20 some years ago (1986, I think), Corvallis initiated what has become an annual event on the third weekend of July: DaVinci Days, a festival of art, science, and technology. The keynote address tonight will be by Chris Goldfinger from the Oregon Geology (I don't think it's called DOGAMI anymore) crew on Cascadia earthquakes. For various reasons, I won't be going- mainly, I doubt I'd get much out of it. But while I rarely pay to enter the non-free events, I do walk by the public displays most years. Today, I'll start with the main gate on the lower OSU campus, just a couple of blocks from my favorite coffee shop. Looking west, you can see the lovely corridor of elms, and one of the oldest buildings on campus, Education Hall. Ironically, the reason it looks a little hazy is that it's wrapped in cross-linked fencing to reduce risks associated with, yup, the next Cascadia earthquake. (the pictures will get a little bigger if you click on them)One of the major public displays each year is the community art project; a theme is announced, and members of the public and other groups can submit pieces on that theme to be displayed along Madison Street between the OSU campus and Central Park. This year's theme was "fish."
This scorpion fish was my favorite. It's made of re-used plastic grocery bags, and all the patterning and detail arises from the careful placement of the printed text on the bags. Beautifully done!
A colorful fish done with glass beads.
A salmon made with quarters of CD's- you should have seen the light play off this!
A salmon made of seeds, beans and grains.
A shark and a puffer fish made of a foam mat. I enjoyed the kids playing with their dad in the background.
A parrotfish?
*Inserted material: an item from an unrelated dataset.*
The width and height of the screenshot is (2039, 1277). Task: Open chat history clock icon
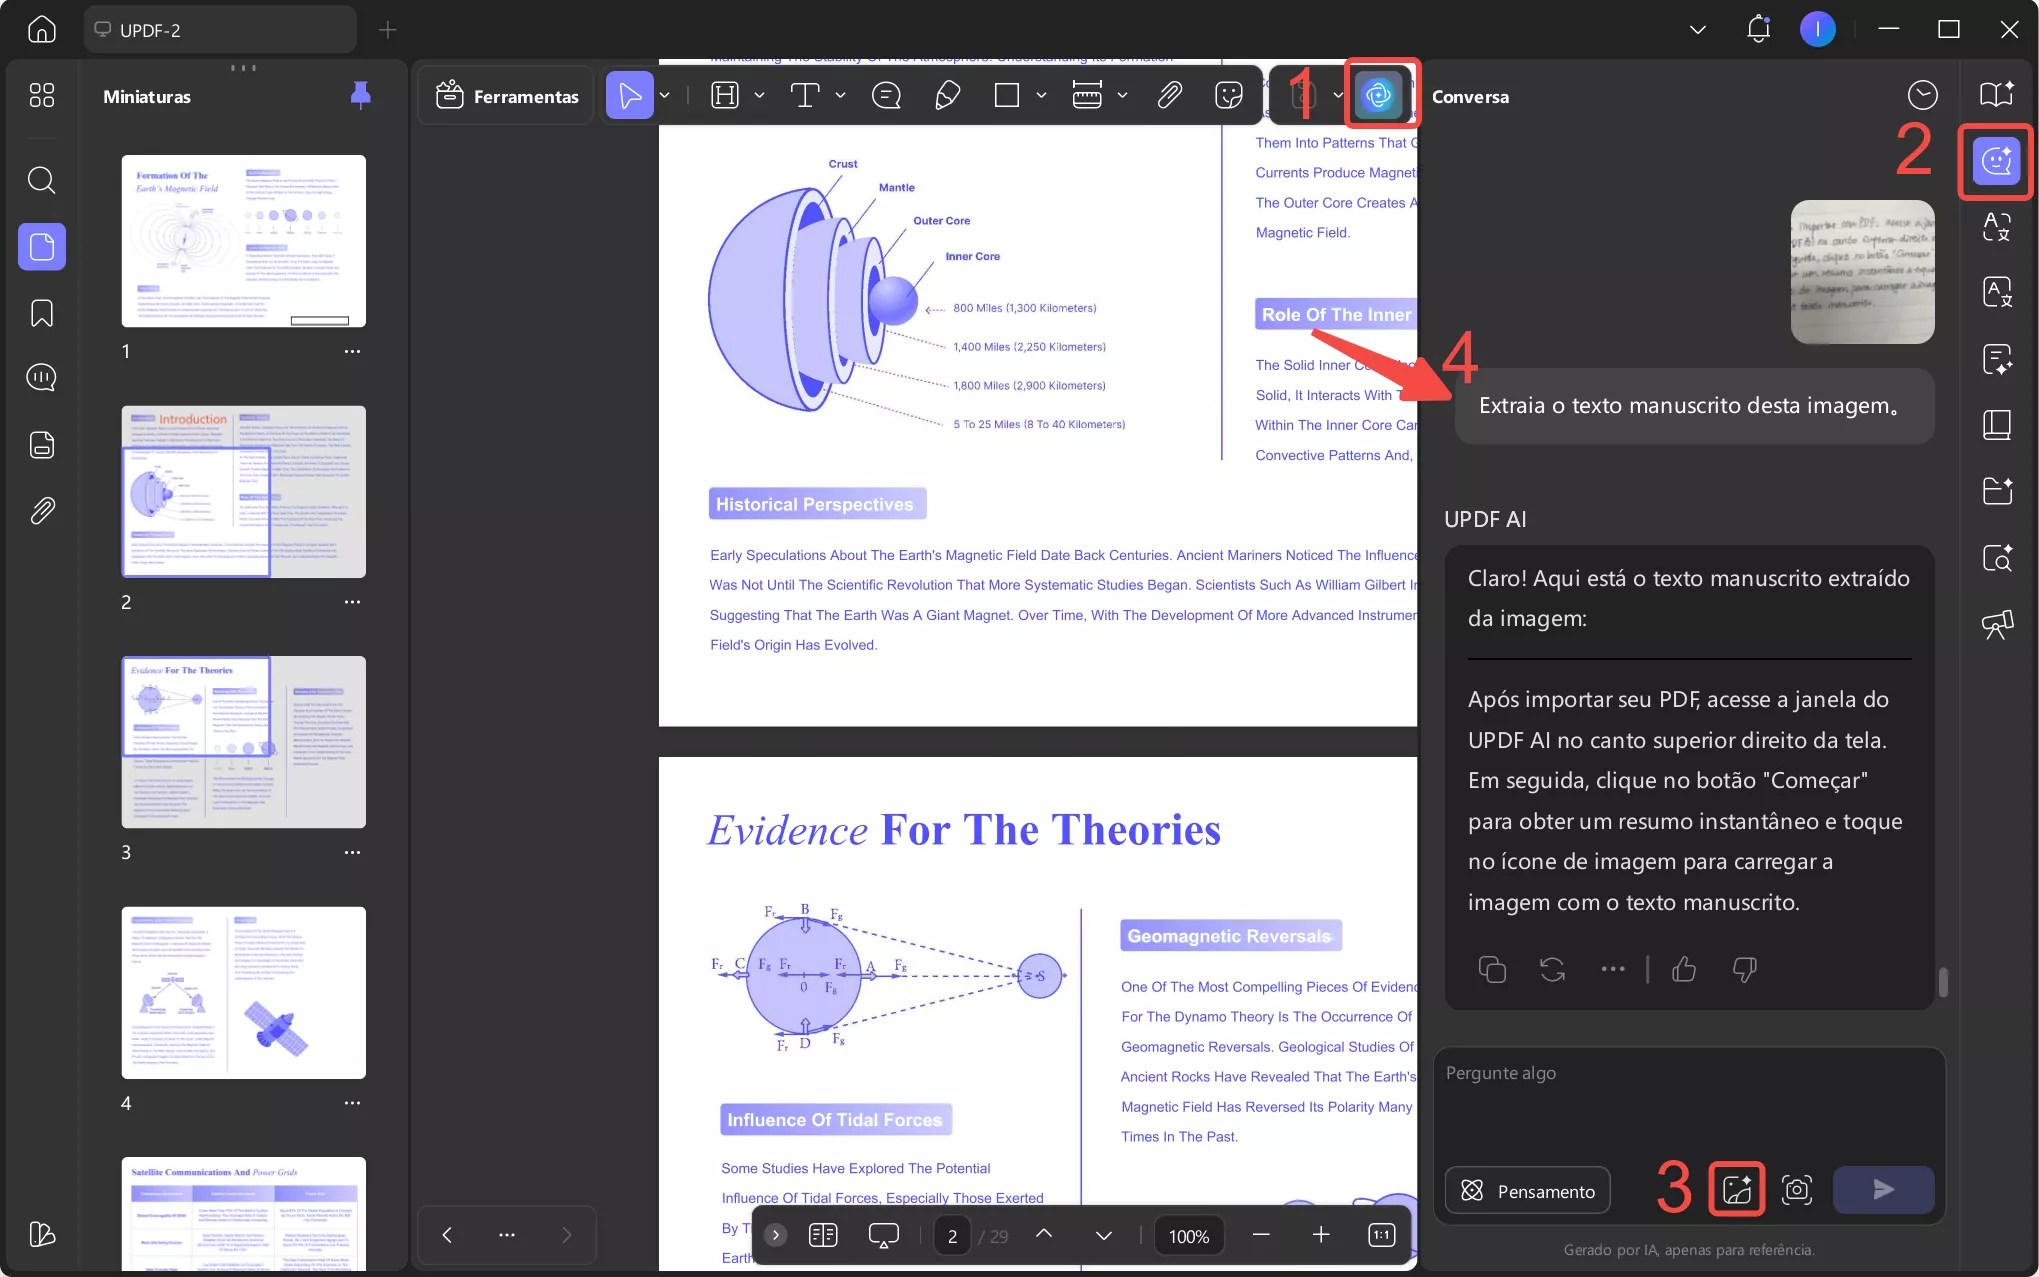tap(1921, 95)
Not certain, but I loved the colors.
A catfish and a quote I don't think I've seen before, but I like.
A coke can carp- again, I love the way the artist used the graphics on the cut aluminum to give detail and pattern to the fish.
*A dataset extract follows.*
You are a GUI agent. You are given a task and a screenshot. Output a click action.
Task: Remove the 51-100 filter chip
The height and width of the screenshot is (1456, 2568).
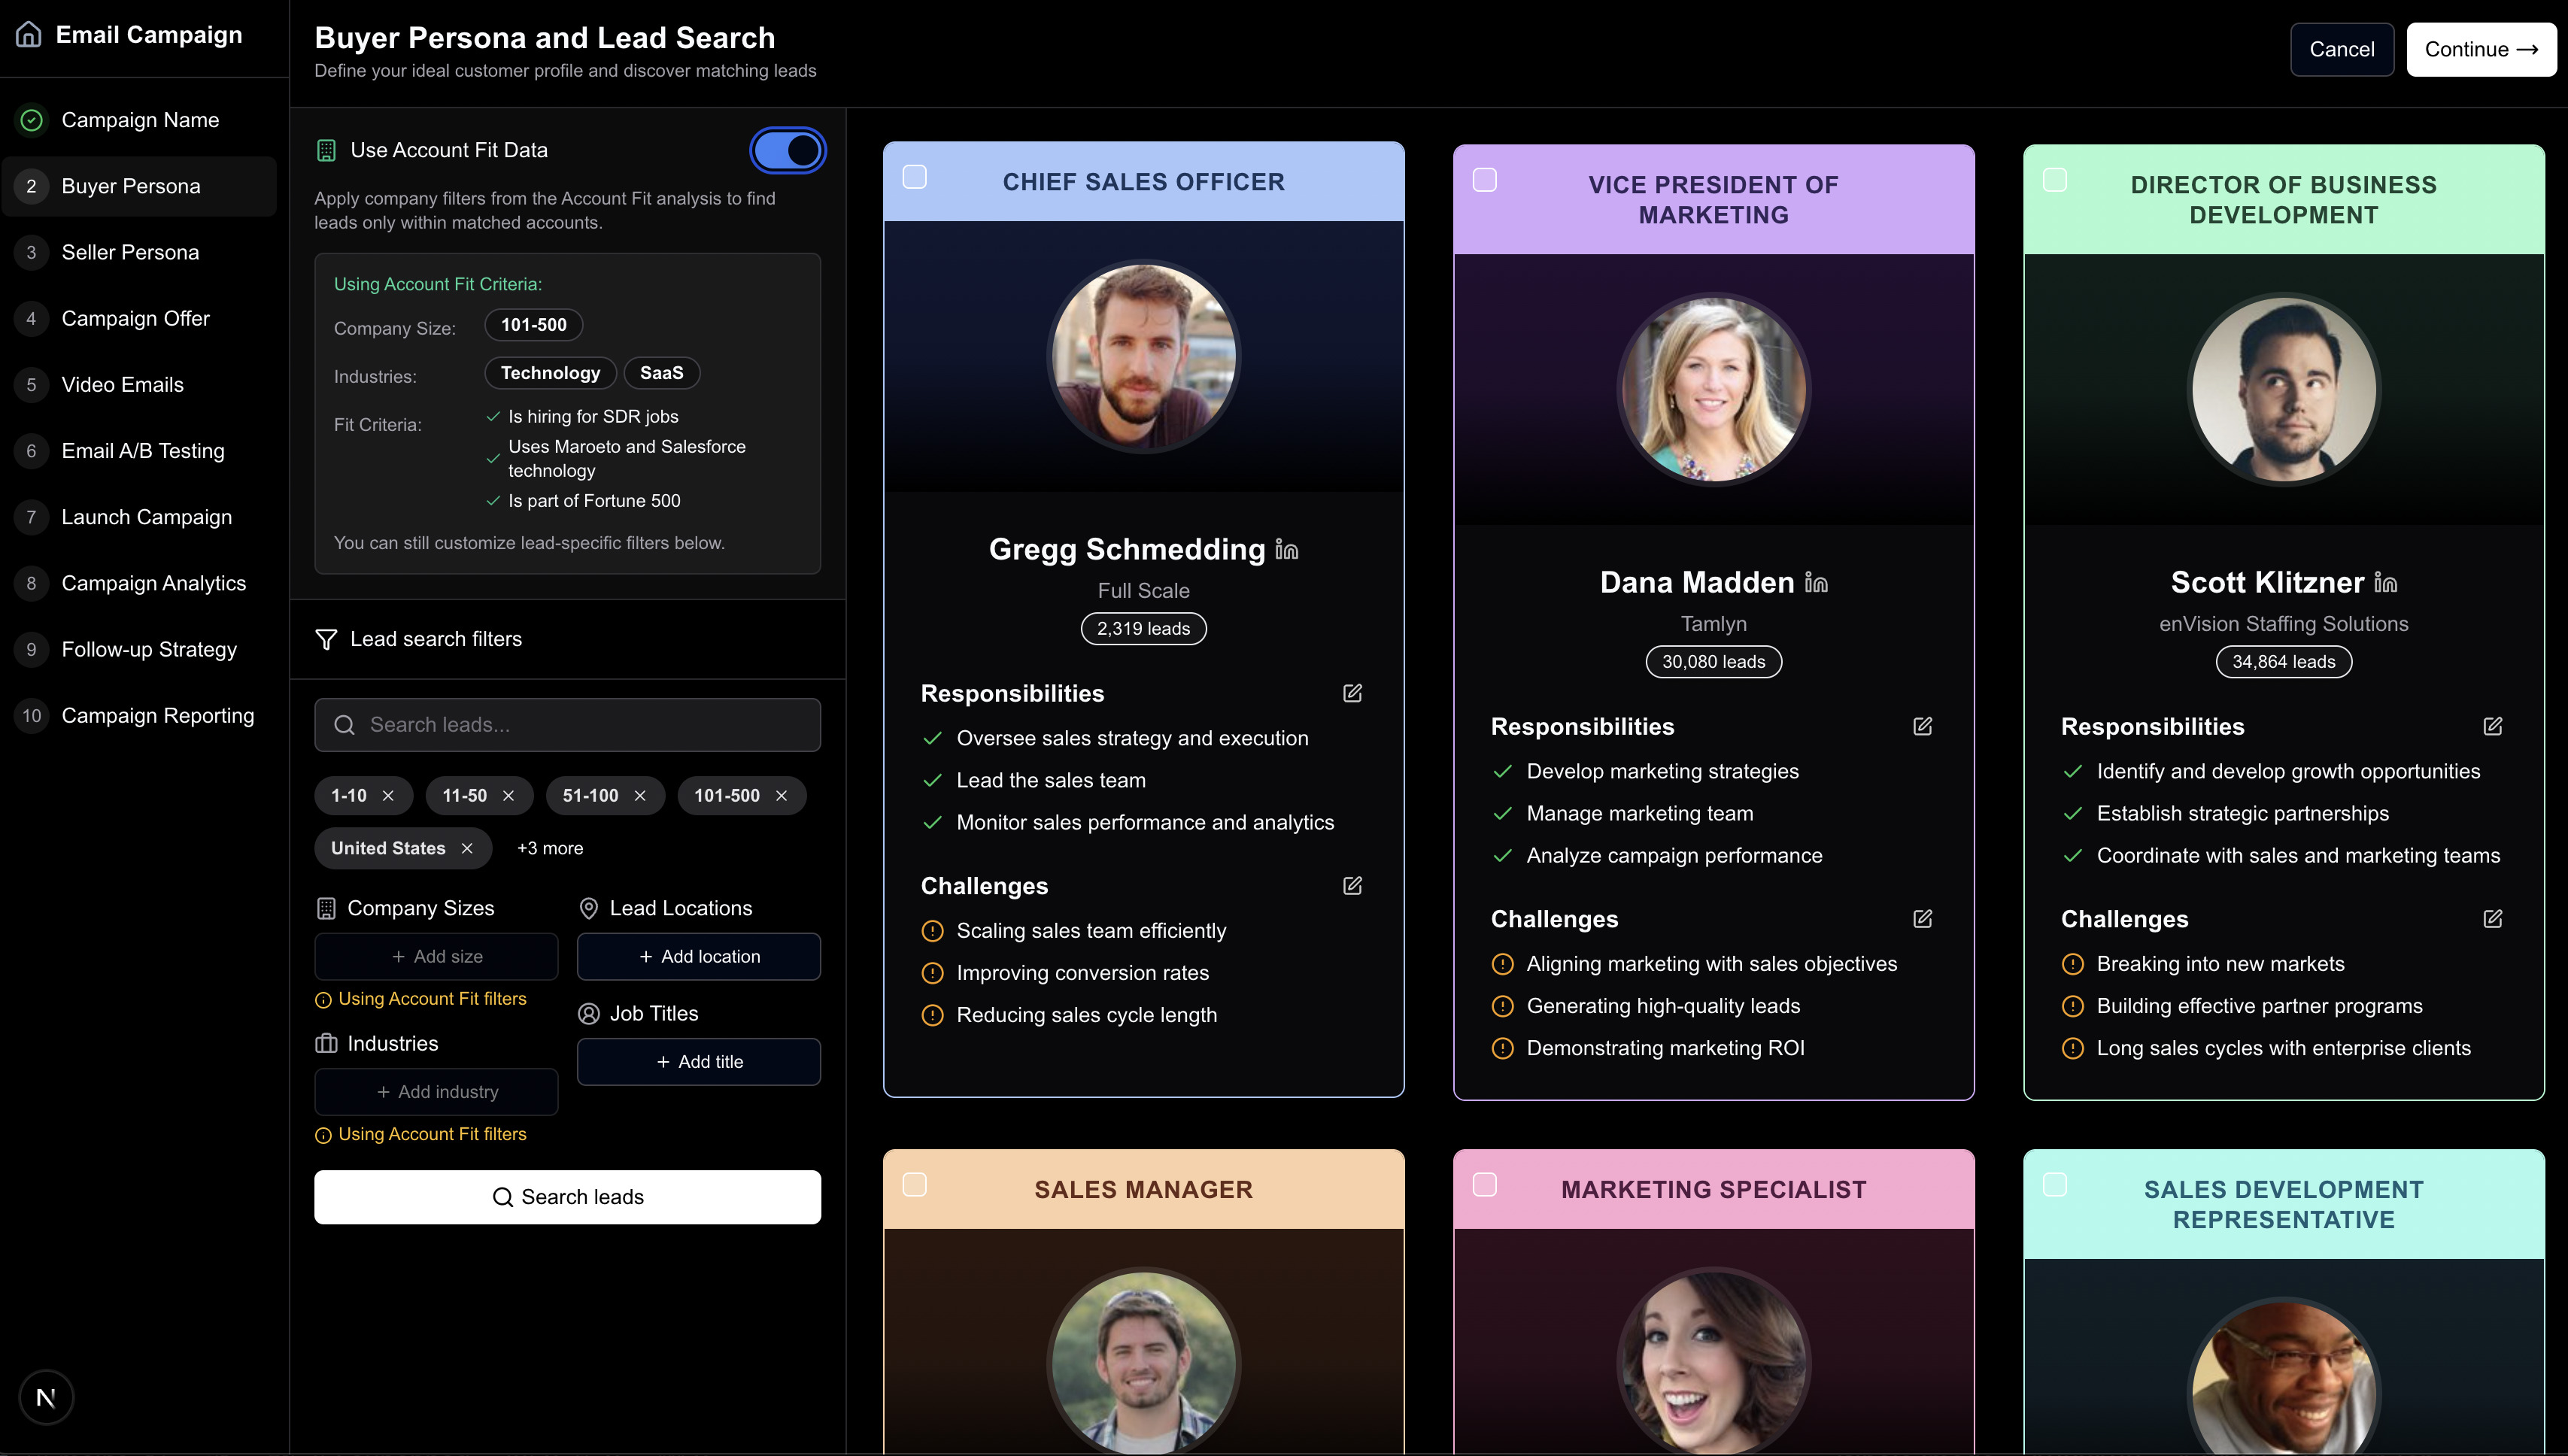click(640, 796)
The irridescent glass in the upper piece was beautiful.
An imaginative, and eerily realistic jellyfish; the gusty breezes had this thing waving about, with the various tissues and tentacles fluttering just like the real thing.
A very well camouflaged fish, made of moss, lichen and twigs.
And the pearly mosaic above also had a play of light and beauty that the camera just couldn't capture.